- Reading passage

*-*-*

Now faith is the substance of things hoped for - On the general nature of faith, see the notes on Mark 16:16. The margin here is, “ground or confidence.” There is scarcely any verse of the New Testament more important than this, for it states what is the nature of all true faith, and is the only definition of it which is attempted in the Scriptures. Eternal life depends on the existence and exercise of faith Mark 16:16, and hence, the importance of an accurate understanding of its nature. The word rendered “substance” - ὑπόστασις hupostasis- occurs in the New Testament only in the following places. In 2 Corinthians 9:4; 2 Corinthians 11:17; Hebrews 3:14, where it is rendered “confident” and “confidence;” and in Hebrews 1:3, where it is rendered “person,” and in the passage before us; compare the notes on Hebrews 1:3. Prof. Stuart renders it here “confidence;” Chrysostom, “Faith gives reality or substance to things hoped for.”
The word properly means “that which is placed under” (Germ. Unterstellen); then “ground, basis, foundation, support.” Then it means also “reality, substance, existence,” in contradistinction from what is unreal, imaginary, or deceptive (täuschung ). “Passow.” It seems to me, therefore, that the word here has reference to something which imparts reality in the view of the mind to those things which are not seen, and which serves to distinguish them from those things which are unreal and illusive. It is what enables us to feel and act as if they were real, or which causes them to exert an influence over us as if we saw them. Faith does this on all other subjects as well as religion. A belief that there is such a place as London or Calcutta, leads us to act as if this were so, if we have occasion to go to either; a belief that money may be made in a certain undertaking, leads people to act as if this were so; a belief in the veracity of another leads us to act as if this were so. As long as the faith continues, whether it be well-founded or not, it gives all the force of reality to what is believed. We feel and act just as if it were so, or as if we saw the object before our eyes. This, I think, is the clear meaning here. We do not see the things of eternity. We do not see God, or heaven, or the angels, or the redeemed in glory, or the crowns of victory, or the harps of praise; but we have faith in them, and this leads us to act as if we saw them. And this is, undoubtedly, the fact in regard to all who live by faith and who are fairly under its influence.

*-*-*

- What the task requires
Summarize the commentary on faith above in two sentences. The data after this line comes from a separate source.

- Provided data

*-*-*

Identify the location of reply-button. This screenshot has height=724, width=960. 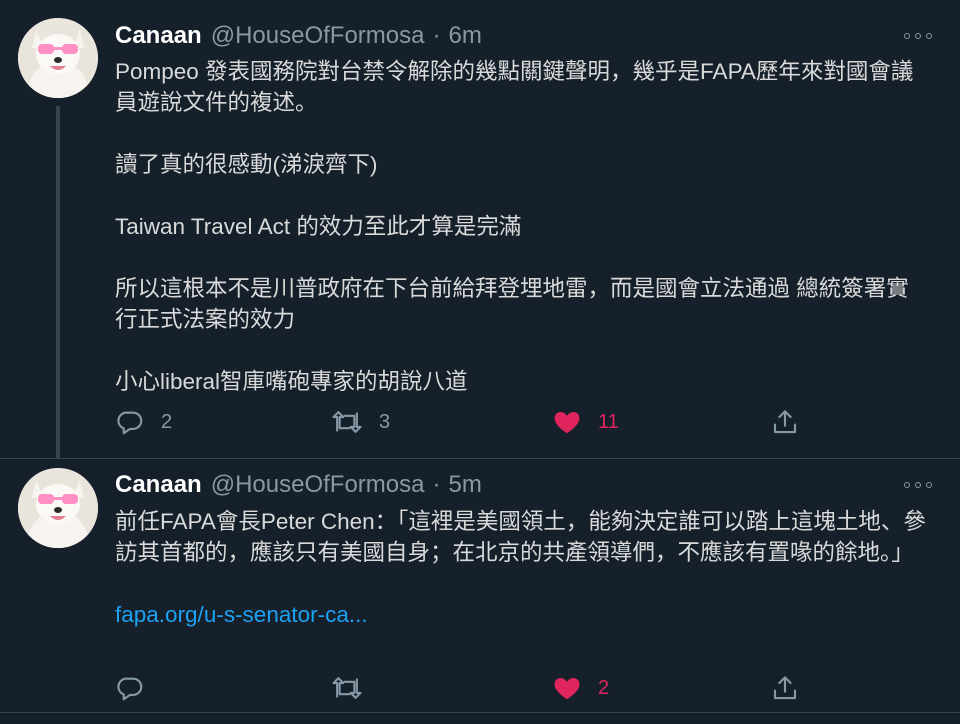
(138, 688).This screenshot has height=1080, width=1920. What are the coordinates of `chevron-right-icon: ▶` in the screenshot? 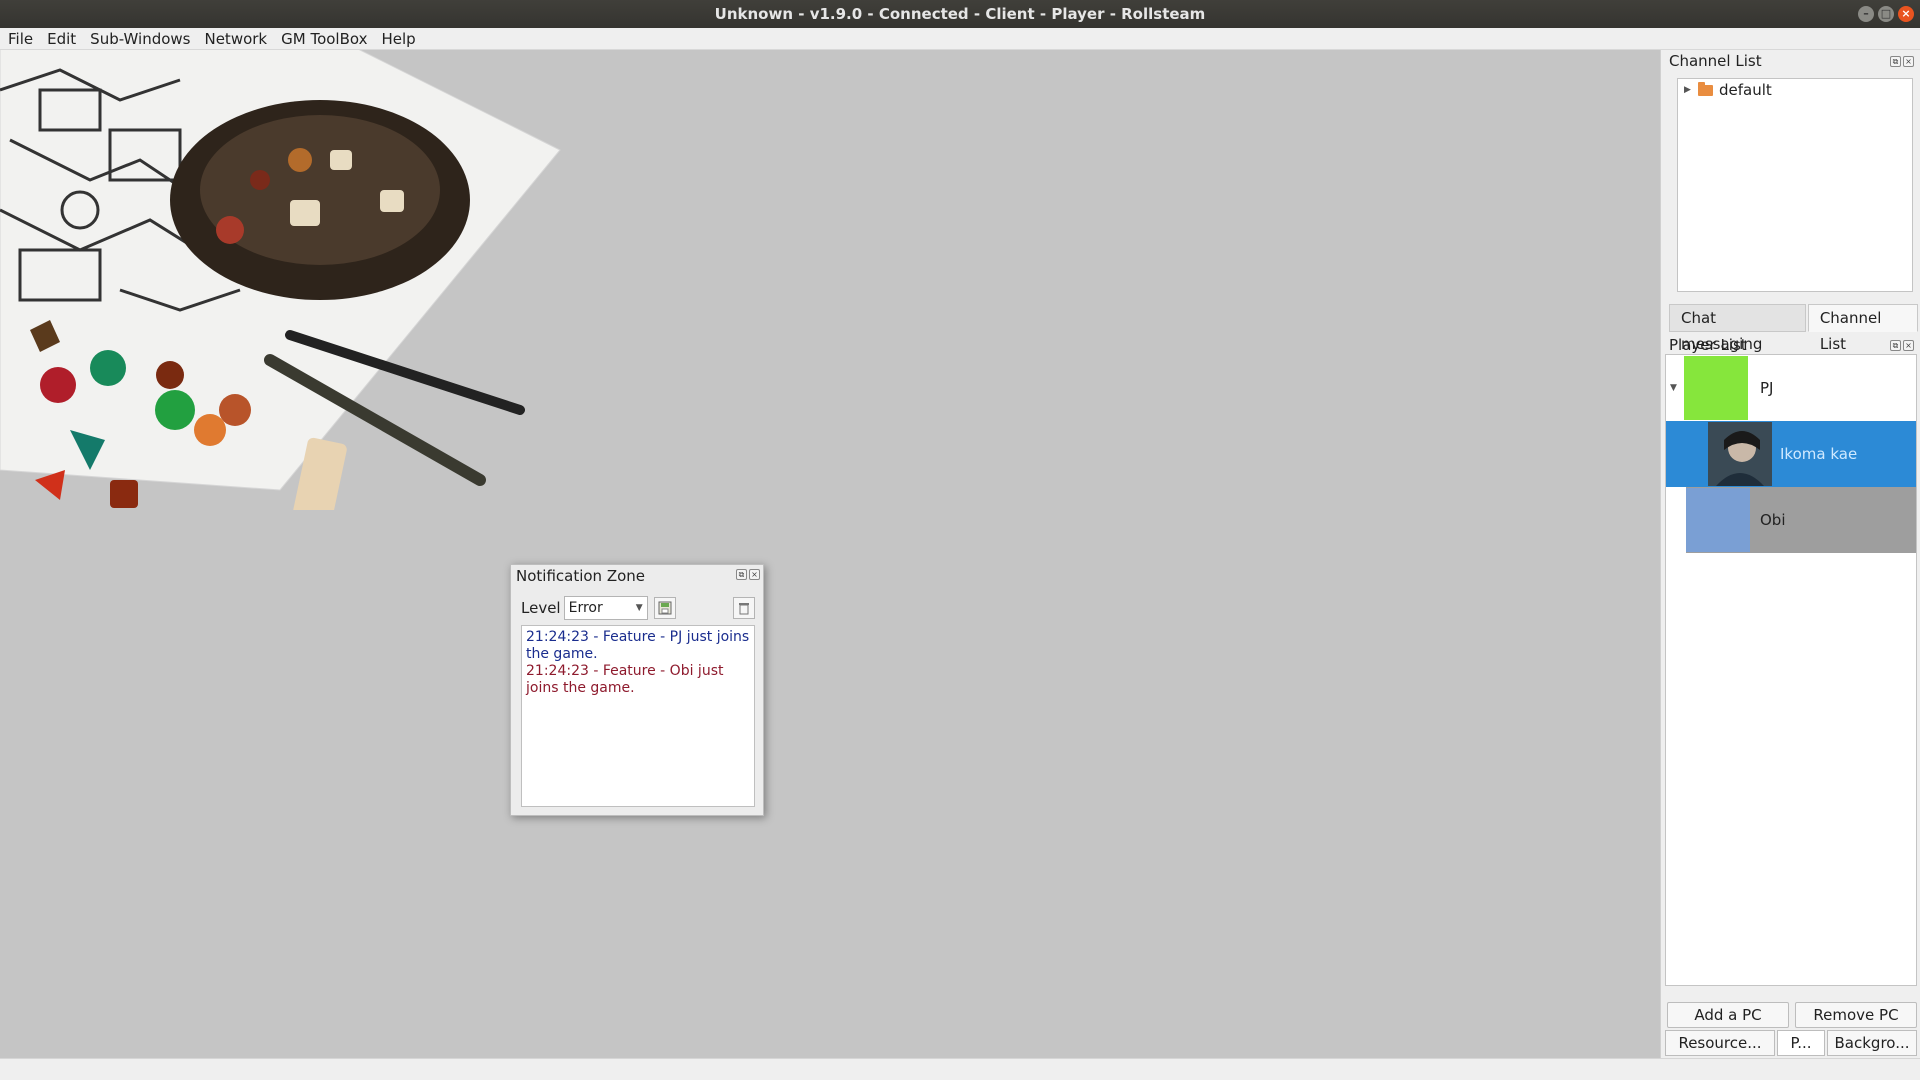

*-*-*

- Answer box
The commentary calls the verse "Now faith is the substance of things hoped for" the only definition of faith attempted in the Scriptures. It traces the word rendered "substance" (hupostasis) from "ground" or "foundation" to "reality" as opposed to what is unreal, and it concludes that faith gives unseen things the force of reality, so that believers act as if they saw God, heaven, and the things of eternity.